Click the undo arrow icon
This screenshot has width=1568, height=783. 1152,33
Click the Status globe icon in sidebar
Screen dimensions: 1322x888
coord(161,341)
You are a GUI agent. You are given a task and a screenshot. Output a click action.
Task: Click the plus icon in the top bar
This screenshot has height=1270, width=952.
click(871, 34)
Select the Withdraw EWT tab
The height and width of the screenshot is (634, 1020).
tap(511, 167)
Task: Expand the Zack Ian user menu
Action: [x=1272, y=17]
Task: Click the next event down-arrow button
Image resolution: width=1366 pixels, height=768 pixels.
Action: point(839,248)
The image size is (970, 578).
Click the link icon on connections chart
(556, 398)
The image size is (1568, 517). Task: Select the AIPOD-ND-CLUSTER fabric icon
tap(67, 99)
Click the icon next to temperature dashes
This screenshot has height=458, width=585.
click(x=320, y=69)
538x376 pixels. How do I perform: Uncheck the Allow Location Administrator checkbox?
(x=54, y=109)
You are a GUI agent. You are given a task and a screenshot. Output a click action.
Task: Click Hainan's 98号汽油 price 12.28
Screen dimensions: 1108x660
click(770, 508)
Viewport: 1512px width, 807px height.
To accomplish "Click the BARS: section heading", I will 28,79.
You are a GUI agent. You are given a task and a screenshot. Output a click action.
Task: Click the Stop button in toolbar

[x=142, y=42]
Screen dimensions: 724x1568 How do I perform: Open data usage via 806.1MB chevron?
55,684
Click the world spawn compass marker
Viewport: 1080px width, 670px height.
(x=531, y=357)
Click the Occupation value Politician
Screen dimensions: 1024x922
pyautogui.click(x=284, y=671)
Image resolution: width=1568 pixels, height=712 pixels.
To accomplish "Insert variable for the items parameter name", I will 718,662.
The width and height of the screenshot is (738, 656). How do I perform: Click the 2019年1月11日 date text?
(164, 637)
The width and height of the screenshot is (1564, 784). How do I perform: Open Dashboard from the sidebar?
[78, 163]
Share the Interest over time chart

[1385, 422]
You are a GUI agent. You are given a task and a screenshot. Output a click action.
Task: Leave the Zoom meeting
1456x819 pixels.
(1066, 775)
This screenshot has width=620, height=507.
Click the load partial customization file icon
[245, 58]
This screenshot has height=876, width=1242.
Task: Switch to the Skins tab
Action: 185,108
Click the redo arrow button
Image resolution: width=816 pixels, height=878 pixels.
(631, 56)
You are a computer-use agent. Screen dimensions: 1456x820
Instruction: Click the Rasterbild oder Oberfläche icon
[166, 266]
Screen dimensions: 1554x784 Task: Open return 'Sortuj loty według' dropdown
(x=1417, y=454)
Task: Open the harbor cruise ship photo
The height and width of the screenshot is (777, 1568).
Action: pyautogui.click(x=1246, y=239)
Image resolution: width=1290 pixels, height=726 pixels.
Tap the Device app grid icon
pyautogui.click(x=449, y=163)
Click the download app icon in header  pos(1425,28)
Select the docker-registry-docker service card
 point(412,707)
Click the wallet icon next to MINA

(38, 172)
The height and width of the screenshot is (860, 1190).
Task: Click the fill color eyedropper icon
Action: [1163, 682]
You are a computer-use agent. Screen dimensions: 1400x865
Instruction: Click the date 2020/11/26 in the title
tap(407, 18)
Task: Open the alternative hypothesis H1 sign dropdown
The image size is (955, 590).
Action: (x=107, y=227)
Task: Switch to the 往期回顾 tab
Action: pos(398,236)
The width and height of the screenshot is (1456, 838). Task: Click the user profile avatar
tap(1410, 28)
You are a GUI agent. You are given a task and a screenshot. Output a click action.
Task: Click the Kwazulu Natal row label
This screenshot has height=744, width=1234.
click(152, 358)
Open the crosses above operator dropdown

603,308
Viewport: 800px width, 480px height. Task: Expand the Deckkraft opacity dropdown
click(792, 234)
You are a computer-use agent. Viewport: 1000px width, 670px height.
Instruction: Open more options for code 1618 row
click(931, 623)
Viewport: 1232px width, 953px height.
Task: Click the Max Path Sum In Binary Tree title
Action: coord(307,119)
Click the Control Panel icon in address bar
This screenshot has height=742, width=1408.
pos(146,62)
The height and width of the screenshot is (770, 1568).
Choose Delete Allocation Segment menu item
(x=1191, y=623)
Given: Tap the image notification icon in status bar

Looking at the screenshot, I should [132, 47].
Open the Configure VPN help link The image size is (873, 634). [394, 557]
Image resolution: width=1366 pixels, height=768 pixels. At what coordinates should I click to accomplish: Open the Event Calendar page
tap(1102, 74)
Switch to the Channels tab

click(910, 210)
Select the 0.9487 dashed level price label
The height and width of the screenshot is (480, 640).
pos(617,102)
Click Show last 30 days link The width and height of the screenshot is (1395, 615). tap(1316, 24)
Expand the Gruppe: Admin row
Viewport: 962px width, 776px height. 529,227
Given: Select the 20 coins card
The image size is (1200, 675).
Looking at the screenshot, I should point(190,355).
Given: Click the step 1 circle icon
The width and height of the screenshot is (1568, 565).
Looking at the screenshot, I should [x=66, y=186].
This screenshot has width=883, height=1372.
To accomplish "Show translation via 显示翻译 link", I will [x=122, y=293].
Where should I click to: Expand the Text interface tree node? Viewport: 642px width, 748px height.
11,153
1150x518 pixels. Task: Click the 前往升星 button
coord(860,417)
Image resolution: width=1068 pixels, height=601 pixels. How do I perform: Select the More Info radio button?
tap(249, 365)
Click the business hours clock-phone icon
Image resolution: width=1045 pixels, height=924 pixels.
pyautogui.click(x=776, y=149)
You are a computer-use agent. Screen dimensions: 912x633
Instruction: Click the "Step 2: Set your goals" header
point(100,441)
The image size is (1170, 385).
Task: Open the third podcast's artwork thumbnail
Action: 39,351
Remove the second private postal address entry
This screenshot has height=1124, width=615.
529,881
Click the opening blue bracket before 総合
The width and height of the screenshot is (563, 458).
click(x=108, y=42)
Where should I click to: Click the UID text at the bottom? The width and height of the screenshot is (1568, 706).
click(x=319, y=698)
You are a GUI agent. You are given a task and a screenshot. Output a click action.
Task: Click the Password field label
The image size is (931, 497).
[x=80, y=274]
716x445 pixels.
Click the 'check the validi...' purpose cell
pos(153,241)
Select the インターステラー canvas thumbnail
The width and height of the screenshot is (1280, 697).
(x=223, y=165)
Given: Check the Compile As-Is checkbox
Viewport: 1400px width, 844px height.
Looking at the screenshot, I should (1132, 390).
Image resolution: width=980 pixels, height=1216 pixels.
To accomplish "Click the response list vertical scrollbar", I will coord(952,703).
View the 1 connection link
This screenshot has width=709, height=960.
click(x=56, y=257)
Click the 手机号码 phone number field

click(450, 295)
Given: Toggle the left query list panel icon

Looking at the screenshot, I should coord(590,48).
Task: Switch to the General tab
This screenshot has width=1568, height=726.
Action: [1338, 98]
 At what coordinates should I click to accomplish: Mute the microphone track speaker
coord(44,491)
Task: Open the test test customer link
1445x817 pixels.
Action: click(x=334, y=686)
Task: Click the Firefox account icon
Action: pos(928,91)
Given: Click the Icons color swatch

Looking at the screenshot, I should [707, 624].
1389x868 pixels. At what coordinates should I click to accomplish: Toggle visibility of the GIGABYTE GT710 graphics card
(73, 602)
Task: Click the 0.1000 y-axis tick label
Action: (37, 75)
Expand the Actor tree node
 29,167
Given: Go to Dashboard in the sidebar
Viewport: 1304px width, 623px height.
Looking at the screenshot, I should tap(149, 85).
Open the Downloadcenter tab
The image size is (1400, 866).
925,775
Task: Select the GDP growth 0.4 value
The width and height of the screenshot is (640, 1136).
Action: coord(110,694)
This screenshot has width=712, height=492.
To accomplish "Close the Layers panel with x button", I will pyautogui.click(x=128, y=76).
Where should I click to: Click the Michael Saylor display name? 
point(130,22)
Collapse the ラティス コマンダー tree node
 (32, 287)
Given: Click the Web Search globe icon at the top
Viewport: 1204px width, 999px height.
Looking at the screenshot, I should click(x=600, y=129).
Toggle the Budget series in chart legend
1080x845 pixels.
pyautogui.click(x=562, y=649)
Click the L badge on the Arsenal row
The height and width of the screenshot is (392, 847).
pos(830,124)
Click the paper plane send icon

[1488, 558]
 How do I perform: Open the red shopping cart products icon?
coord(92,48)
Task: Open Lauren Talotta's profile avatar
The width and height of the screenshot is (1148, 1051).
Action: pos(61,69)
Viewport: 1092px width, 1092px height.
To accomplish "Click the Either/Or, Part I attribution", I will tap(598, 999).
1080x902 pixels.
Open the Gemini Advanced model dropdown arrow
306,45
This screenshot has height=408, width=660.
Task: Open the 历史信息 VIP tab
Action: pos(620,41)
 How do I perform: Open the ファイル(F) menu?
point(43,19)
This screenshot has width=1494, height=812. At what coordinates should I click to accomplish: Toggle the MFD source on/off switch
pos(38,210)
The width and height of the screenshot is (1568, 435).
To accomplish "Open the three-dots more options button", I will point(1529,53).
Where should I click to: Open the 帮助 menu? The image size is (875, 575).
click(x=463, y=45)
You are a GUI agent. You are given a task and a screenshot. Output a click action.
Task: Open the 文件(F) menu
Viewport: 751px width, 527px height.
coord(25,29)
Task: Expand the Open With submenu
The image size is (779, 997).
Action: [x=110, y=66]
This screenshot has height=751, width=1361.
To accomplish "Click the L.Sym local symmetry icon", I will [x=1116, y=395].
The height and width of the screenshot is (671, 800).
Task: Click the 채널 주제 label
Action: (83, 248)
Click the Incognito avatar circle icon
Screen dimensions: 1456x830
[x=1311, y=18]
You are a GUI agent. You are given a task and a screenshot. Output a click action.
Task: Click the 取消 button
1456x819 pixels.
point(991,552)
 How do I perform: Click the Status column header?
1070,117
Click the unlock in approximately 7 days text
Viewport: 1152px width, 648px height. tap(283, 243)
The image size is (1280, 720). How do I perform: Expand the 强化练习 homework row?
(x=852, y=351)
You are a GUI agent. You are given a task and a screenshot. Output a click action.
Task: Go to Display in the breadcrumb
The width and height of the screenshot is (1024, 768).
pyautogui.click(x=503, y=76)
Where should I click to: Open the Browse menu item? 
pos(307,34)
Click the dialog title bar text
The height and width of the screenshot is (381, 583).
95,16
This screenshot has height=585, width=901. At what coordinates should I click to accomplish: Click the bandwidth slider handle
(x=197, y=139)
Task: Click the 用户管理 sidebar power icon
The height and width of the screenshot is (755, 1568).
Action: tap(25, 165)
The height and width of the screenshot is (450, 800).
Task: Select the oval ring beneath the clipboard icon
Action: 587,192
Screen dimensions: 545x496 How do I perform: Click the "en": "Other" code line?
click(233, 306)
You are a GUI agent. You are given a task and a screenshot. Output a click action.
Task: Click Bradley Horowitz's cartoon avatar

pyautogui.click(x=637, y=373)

- [Your assignment] Please give again the lines above between the line holding "Switch to the Channels tab" and the line holding "Given: Select the 20 coins card", inclusive, exactly as they are and with nothing added.

- [Task response]
Switch to the Channels tab

click(910, 210)
Select the 0.9487 dashed level price label
The height and width of the screenshot is (480, 640).
pos(617,102)
Click Show last 30 days link The width and height of the screenshot is (1395, 615). tap(1316, 24)
Expand the Gruppe: Admin row
Viewport: 962px width, 776px height. 529,227
Given: Select the 20 coins card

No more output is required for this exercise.